Du même souffle, elle souligne que le principe de Joyce, nommé en mémoire de Joyce Echaquan, décédée sous les insultes racistes du personnel de l’hôpital de Joliette en septembre 2020, et qui vise notamment la mise en place de mesures de sécurisation culturelle pour les Autochtones dans le réseau de la santé et des services sociaux, représente «quelque chose de fondamental qui, pour nous, fait valeur de modèle à l’extérieur du Canada».

Le Québec pointé du doigt

Sauf qu’il y a un hic. «Quand on vient au Canada et qu’on vous dit que ces principes de Joyce, ils ne sont pas mis en oeuvre, on se dit: mais on est en train de flouer l’ensemble du monde quand on leur dit ce qui se passe, le principe de Joyce, c’est formidable, etc.»

«La mise en oeuvre pèche et elle pèche particulièrement dans cette province, poursuit-elle, implacable. Au Québec, il y a un gros souci. Au niveau fédéral, il y a une conscientisation et une reconnaissance des torts historiques. Au Québec on n’en est même pas là puisque le gouvernement actuel continue de refuser de reconnaître qu’il y a racisme systémique à l’égard des populations autochtones.

«C’est symbolique, mais ça reflète quand même un état d’esprit qui est éminemment problématique, parce que si on ne peut même pas s’entendre sur cette question-là, comment va-t-on mettre en place les principes de Joyce, les principes de Jordan, etc?»

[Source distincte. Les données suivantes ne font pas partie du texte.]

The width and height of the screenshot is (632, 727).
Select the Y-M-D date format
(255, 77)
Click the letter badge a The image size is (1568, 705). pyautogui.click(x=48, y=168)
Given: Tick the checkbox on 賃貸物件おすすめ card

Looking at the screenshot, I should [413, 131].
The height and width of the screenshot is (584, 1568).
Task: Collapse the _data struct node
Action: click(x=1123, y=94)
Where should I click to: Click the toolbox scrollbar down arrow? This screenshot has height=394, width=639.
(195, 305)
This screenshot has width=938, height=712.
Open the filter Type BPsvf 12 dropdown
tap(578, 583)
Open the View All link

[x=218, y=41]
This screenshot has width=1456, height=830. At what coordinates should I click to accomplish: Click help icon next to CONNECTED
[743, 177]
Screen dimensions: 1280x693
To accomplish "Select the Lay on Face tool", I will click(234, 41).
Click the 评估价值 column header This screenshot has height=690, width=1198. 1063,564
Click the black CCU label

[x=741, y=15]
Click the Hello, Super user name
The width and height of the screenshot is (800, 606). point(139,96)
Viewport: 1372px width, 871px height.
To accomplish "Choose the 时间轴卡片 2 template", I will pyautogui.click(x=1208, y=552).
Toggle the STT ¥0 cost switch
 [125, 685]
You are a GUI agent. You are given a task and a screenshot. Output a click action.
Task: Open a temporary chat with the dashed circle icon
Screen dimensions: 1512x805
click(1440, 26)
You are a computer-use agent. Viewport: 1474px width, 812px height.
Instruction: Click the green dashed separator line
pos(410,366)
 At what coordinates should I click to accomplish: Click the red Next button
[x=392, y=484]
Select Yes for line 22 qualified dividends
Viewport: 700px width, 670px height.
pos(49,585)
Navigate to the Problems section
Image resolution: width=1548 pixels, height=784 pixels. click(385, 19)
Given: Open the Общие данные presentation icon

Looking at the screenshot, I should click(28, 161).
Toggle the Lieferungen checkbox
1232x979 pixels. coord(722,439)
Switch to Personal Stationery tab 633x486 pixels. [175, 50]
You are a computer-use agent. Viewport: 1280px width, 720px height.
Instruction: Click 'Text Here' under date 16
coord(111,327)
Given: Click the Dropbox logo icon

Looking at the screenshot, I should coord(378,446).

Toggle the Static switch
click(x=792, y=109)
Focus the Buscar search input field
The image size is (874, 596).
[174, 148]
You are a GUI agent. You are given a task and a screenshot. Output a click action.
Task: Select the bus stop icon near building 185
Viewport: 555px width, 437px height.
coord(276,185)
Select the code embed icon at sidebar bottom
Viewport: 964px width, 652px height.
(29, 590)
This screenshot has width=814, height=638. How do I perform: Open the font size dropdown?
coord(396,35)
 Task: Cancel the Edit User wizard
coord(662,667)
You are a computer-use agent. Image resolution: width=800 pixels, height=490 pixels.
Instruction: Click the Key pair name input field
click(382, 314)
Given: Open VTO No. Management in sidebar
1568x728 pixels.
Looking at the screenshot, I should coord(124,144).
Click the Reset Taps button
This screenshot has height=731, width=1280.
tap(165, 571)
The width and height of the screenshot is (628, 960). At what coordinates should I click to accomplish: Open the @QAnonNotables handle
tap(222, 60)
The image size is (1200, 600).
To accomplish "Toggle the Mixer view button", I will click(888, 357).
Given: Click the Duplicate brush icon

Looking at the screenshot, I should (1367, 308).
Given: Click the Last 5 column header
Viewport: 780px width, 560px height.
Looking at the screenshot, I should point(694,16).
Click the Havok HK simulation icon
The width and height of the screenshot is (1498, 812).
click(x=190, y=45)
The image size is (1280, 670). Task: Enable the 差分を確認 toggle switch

Le principe de Jordan, lui, vise à permettre à tous les enfants des Premières Nations d’avoir accès aux produits, aux services et aux mesures de soutien nécessaires. Il a été nommé en mémoire de Jordan River Anderson, un enfant cri décédé à l’âge de cinq ans, après avoir attendu durant trois ans des soins à domicile qui ne sont jamais arrivés en raison d’un différend financier entre le gouvernement fédéral et le Manitoba. 

Québec sera-t-il assez intelligent?

Pour Mme Callamard et Amnistie internationale, l’impact des changements climatiques sur les droits des Autochtones est aussi significatif au Canada qu’ailleurs, mais elle puise de l’espoir dans les démarches comme celles annoncées mercredi par le premier ministre Justin Trudeau de remettre la gestion de quatre aires protégées totalisant près d’un million de kilomètres carrés entre les mains des communautés autochtones qui y habitent.

Pointant le projet d’aire protégée de Pipmuacan visant à protéger le caribou sur un vaste territoire chevauchant le Saguenay-Lac-Saint-Jean et la Côte-Nord, projet porté par la communauté innue, elle se demande: «Est-ce que le gouvernement du Québec sera assez intelligent pour répondre à cette demande?»

«Les belles idées, les beaux principes que nous mettons en avant à l’international comme modèles, quand on vient ici, quand on discute avec les gens, on se rend compte que leur mise en oeuvre est extrêmement lente, problématique, qu’elles se heurtent à des obstacles multiples et complexes», conclut-elle, avertissant au passage que les éventuelles aires protégées «ne doivent pas être des forteresses» inaccessibles et inutilisables par les communautés autochtones.